Ajib menjelaskan bahwa saat ini terdapat tarif PPN sebesar 11 persen, 12 persen, serta tarif PPN 1 persen yang ditanggung pemerintah (DTP). “Kompleksitas administrasi ini berisiko menyebabkan kesalahan teknis yang bisa berujung pada pemeriksaan pajak dan denda,” tambahnya. Ia juga menambahkan bahwa banyak pengusaha yang menghadapi tantangan administratif yang berat, dengan potensi kesalahan yang semakin tinggi. Ini bisa memicu sanksi pajak yang merugikan pengusaha, yang pada dasarnya sudah membantu pemerintah dalam memungut dan membayarkan pajak. “Pemerintah harus bekerjasama dengan dunia usaha untuk merancang kebijakan perpajakan yang lebih aplikatif dan kondusif,” ujarnya.
Ajib juga menyebutkan bahwa beban administratif yang tinggi dapat menciptakan ketidakpastian di kalangan pengusaha, yang pada akhirnya dapat mengganggu kelangsungan bisnis mereka. Kebijakan tarif PPN 12 persen ini akan diterapkan pada seluruh barang kena pajak (BKP) dan jasa kena pajak (JKP). Meskipun pemerintah memberikan insentif berupa PPN 1 persen DTP untuk beberapa barang seperti tepung terigu, gula industri, dan Minyak Kita, Ajib menyatakan bahwa kebijakan ini tetap berpotensi memberi dampak negatif terhadap daya beli masyarakat, sebelum resmi diberlakukan.

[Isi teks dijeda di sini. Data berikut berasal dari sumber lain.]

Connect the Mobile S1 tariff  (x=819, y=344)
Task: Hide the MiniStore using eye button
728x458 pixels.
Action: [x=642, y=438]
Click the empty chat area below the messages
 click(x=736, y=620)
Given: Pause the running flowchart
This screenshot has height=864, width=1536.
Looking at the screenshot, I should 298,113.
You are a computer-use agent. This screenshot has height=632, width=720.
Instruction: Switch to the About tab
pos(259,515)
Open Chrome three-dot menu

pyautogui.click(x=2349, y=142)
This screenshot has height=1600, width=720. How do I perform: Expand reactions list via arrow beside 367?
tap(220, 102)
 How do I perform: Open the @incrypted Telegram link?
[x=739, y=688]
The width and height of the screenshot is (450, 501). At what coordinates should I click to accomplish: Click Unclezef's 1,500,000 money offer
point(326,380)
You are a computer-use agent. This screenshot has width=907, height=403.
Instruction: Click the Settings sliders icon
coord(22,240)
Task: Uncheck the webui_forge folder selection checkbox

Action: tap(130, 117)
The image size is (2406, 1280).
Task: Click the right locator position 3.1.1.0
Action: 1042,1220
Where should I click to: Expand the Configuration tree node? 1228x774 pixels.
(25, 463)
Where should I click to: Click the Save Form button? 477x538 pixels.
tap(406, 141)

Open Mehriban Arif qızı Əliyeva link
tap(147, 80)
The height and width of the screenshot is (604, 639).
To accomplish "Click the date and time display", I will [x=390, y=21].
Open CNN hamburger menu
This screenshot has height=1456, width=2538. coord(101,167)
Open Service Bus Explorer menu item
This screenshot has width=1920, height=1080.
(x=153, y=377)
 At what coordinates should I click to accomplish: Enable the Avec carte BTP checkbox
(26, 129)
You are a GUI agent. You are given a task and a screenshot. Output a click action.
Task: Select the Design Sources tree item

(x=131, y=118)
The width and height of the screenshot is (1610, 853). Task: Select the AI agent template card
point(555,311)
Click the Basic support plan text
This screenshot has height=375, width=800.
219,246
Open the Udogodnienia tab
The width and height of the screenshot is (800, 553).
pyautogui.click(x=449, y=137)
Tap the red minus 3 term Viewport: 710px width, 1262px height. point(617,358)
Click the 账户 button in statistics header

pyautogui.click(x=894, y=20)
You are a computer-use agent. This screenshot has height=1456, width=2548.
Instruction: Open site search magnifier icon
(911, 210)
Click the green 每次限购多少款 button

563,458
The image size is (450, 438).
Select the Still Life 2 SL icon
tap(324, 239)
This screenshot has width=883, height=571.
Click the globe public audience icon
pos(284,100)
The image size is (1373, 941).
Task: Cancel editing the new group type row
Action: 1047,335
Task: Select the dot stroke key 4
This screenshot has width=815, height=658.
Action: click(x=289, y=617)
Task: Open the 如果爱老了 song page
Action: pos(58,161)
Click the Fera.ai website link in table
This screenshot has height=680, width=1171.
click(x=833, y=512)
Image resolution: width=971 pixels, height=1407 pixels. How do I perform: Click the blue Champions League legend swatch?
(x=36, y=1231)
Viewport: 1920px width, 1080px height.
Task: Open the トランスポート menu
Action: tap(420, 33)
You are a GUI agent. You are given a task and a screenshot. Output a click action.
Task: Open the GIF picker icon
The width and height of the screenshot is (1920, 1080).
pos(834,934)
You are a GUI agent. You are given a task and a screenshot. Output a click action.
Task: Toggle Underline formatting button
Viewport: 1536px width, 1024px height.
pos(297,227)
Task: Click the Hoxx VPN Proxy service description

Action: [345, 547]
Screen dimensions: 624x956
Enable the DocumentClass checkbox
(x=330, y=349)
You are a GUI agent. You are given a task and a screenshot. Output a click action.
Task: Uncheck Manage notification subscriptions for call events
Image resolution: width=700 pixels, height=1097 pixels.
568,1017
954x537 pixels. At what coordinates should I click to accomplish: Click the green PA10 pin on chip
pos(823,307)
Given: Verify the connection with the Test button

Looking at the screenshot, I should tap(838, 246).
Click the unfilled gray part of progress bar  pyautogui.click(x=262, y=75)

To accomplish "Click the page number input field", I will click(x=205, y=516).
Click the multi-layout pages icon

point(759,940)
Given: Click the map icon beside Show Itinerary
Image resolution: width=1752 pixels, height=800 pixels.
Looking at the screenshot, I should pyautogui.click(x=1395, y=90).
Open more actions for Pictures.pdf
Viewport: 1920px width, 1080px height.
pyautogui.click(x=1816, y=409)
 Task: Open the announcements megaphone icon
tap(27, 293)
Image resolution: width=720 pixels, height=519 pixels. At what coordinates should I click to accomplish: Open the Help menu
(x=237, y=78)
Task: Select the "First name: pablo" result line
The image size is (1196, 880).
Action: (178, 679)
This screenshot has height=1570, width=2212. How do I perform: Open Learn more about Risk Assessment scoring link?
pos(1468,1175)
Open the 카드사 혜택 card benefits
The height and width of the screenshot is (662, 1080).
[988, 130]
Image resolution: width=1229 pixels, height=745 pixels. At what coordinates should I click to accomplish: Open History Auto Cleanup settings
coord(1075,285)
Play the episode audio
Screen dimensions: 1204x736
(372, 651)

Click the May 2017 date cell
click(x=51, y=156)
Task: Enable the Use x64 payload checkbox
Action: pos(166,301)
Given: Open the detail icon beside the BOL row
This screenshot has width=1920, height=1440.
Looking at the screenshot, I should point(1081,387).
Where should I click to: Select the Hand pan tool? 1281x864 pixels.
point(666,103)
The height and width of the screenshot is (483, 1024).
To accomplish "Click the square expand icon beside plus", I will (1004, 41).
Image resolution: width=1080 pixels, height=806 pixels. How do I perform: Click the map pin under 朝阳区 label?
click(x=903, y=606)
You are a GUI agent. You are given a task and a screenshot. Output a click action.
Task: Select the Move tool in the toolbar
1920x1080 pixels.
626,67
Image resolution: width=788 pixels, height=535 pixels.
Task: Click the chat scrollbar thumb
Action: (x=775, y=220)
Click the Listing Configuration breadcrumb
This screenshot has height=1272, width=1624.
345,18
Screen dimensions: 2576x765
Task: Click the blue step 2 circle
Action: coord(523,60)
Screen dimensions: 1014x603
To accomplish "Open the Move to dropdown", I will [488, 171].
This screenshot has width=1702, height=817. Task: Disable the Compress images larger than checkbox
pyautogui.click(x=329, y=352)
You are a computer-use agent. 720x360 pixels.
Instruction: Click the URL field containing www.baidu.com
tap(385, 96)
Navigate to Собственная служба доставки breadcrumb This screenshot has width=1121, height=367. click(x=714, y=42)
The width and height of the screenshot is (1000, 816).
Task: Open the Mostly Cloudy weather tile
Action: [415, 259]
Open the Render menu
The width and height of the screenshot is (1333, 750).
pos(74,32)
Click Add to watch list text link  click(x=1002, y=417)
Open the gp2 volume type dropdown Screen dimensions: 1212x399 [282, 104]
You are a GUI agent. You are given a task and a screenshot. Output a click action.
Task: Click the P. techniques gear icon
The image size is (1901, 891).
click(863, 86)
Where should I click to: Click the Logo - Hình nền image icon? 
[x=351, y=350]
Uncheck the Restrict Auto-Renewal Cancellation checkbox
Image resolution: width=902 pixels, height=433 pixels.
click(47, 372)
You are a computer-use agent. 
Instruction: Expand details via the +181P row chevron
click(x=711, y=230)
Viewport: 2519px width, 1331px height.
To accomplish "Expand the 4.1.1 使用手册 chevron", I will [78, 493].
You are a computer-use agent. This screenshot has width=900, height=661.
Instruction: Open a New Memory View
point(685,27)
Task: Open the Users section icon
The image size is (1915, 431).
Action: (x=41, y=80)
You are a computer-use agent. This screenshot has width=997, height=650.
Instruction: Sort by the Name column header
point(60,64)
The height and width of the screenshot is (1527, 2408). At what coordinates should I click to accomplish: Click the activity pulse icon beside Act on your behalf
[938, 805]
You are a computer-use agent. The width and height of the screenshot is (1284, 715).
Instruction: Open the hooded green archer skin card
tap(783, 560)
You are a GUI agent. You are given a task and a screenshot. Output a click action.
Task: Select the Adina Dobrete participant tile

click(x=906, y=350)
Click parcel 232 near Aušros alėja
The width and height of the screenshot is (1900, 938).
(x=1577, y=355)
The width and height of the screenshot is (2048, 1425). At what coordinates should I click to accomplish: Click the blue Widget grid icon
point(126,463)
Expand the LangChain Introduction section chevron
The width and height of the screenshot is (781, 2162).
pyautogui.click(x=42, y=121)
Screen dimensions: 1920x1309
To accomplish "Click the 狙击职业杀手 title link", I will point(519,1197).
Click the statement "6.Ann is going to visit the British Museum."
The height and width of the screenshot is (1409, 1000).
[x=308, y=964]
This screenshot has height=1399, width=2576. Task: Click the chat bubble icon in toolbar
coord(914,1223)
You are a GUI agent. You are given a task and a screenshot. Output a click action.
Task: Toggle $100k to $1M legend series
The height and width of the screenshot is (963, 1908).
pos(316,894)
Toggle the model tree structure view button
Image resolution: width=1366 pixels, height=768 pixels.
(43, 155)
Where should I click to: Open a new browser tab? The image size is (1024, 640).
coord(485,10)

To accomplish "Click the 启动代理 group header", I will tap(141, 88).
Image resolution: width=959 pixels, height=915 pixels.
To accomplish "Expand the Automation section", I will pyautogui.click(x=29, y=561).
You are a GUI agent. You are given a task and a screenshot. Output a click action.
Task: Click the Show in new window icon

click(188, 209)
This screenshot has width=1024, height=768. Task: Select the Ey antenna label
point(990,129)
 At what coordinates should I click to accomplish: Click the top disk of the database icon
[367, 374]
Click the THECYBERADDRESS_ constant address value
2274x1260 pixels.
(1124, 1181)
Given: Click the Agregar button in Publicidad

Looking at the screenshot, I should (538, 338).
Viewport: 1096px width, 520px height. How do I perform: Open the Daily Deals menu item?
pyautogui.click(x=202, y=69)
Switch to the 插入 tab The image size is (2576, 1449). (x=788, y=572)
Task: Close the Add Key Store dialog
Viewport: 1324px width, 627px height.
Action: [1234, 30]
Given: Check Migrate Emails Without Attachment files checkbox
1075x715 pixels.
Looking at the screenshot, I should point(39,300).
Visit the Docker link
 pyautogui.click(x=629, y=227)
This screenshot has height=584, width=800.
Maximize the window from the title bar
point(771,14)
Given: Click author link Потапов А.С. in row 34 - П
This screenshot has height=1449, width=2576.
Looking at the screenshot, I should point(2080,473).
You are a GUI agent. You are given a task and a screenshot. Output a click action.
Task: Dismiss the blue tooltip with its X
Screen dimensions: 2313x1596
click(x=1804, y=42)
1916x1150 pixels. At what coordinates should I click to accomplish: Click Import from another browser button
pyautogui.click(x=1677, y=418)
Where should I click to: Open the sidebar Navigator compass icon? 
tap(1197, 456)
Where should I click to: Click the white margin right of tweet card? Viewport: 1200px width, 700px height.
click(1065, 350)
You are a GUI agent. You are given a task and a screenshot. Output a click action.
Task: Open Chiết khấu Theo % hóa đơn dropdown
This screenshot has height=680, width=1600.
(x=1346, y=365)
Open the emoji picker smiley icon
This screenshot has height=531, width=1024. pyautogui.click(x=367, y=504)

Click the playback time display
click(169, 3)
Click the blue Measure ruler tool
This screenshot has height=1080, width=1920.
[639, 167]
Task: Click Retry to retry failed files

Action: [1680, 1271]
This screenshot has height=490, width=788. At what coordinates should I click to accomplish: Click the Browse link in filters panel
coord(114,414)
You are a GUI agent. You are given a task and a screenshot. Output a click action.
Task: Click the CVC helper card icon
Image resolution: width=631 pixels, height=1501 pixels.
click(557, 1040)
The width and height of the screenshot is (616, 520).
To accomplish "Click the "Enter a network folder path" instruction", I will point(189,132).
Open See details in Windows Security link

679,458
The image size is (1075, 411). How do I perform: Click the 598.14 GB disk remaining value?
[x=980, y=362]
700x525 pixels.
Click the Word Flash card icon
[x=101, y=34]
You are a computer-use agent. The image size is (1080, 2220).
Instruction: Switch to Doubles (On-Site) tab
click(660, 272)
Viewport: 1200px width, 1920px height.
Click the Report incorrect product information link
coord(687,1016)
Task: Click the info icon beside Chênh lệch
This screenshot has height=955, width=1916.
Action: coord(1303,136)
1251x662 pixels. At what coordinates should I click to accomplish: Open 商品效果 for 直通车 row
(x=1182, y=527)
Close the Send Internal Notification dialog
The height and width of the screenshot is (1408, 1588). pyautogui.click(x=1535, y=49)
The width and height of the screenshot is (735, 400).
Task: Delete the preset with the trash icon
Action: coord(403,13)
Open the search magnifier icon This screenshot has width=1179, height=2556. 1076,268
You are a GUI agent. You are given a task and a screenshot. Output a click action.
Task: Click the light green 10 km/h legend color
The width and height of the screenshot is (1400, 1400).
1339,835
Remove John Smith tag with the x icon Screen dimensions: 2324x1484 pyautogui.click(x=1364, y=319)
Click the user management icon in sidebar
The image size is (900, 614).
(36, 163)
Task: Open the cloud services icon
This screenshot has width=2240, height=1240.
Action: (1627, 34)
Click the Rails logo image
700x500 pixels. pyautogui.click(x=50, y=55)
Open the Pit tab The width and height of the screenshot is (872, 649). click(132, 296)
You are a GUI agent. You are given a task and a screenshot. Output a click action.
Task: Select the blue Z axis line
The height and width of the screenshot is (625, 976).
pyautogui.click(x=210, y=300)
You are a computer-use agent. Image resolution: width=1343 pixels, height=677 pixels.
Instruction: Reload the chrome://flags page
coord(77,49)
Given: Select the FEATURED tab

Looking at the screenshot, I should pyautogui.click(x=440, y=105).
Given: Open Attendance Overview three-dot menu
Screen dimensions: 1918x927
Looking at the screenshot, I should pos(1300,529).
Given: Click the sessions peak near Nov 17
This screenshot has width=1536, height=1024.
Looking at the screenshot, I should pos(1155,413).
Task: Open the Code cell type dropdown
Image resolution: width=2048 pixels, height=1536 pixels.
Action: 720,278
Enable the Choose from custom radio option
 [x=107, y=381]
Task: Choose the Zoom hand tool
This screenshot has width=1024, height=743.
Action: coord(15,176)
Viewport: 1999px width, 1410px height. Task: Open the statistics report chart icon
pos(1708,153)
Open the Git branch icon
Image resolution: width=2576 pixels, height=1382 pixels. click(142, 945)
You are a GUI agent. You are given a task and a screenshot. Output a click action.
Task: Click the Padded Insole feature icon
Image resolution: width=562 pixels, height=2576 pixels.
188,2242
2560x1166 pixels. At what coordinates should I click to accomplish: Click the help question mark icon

Menurut data Badan Pusat Statistik (BPS), Indonesia mengalami deflasi selama lima bulan berturut-turut dari Mei hingga September 2024. Selain itu, Purchasing Managers Index (PMI) manufaktur Indonesia tercatat mengalami kontraksi pada September 2024, yang menunjukkan penurunan kegiatan produksi. Survei APINDO juga mengungkapkan bahwa 4 dari 10 pengusaha mengalami stagnasi dalam bisnis mereka pada 2024.
Ajib menilai bahwa sektor usaha yang bergantung pada konsumsi rumah tangga, seperti sektor retail, hiburan, dan usaha kecil menengah (UKM), akan merasakan dampak langsung. Penurunan daya beli masyarakat berisiko menggerus omzet usaha mereka lebih dalam. Kenaikan tarif PPN yang berbarengan dengan kenaikan Upah Minimum Provinsi (UMP) sebesar 6,5 persen pada 2025 diprediksi akan menciptakan situasi yang sulit bagi pengusaha. Bob Azam, Ketua Bidang Ketenagakerjaan APINDO, menyebutkan bahwa kondisi ini merupakan “double kill” bagi dunia usaha. “Pemerintah perlu mempertimbangkan penundaan kenaikan PPN dan memberikan relaksasi Pajak Penghasilan (PPh) Badan untuk membantu pengusaha mengatasi tantangan ini,” ungkap Bob.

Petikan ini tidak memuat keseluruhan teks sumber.